Se los agradecería mucho  de antemano muchas gracias.

--Ingeniero--


----------



## ByAxel (Sep 3, 2010)

Hola:
Según la hoja de datos este PIC tiene 2 comparadores, con el registro CMCON se multiplexar los pines de los comparadores (en el datasheet hay una tabla).
Tiene la posibilidad de usar referencia de voltaje externo o interno (usando el módulo de voltaje de referencia).
> La señal análoga presente en VIN- es comparada con la señal aplicada a VIN+ y la salida del comparador es una señal digital, cuando el voltaje en VIN+ es menor que el voltaje en VIN- la salida está a nivel bajo (0) y cuando VIN+ es mayor que VIN-, la salida esta a nivel alto (1); (la señal de salida tiene algo de incertidumbre debido a los desplazamientos de voltaje en las entradas y el tiempo de respuesta).
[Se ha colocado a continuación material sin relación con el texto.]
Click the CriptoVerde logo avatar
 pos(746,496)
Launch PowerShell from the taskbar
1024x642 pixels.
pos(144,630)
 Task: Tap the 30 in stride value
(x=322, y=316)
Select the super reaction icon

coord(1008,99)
> La salidas de la señal se guarda en los bit C1OUT y C2OUT del registro CMCON, así mismo los valores en esos bit se pueden invertir poniendo a 1 los bit C1INV y C2INV.

> Es posible provocar una interrupción cuando la salida de uno de los comparadores cambia, para eso se debe de activar el bit CMIE del registro PIE1 (también interrupción global), echo así cuando la salida del comparador cambie, el bit CMIF del registro PIR1 se pone a 1 y ocurre la interrupción.

Revisa el datasheet... hasta ahí, no se donde más tengas las dudas...

saludos


----------



## ingenierocesar (Sep 4, 2010)

Gracias.... no pensé encontrar una respuesta tan pronto.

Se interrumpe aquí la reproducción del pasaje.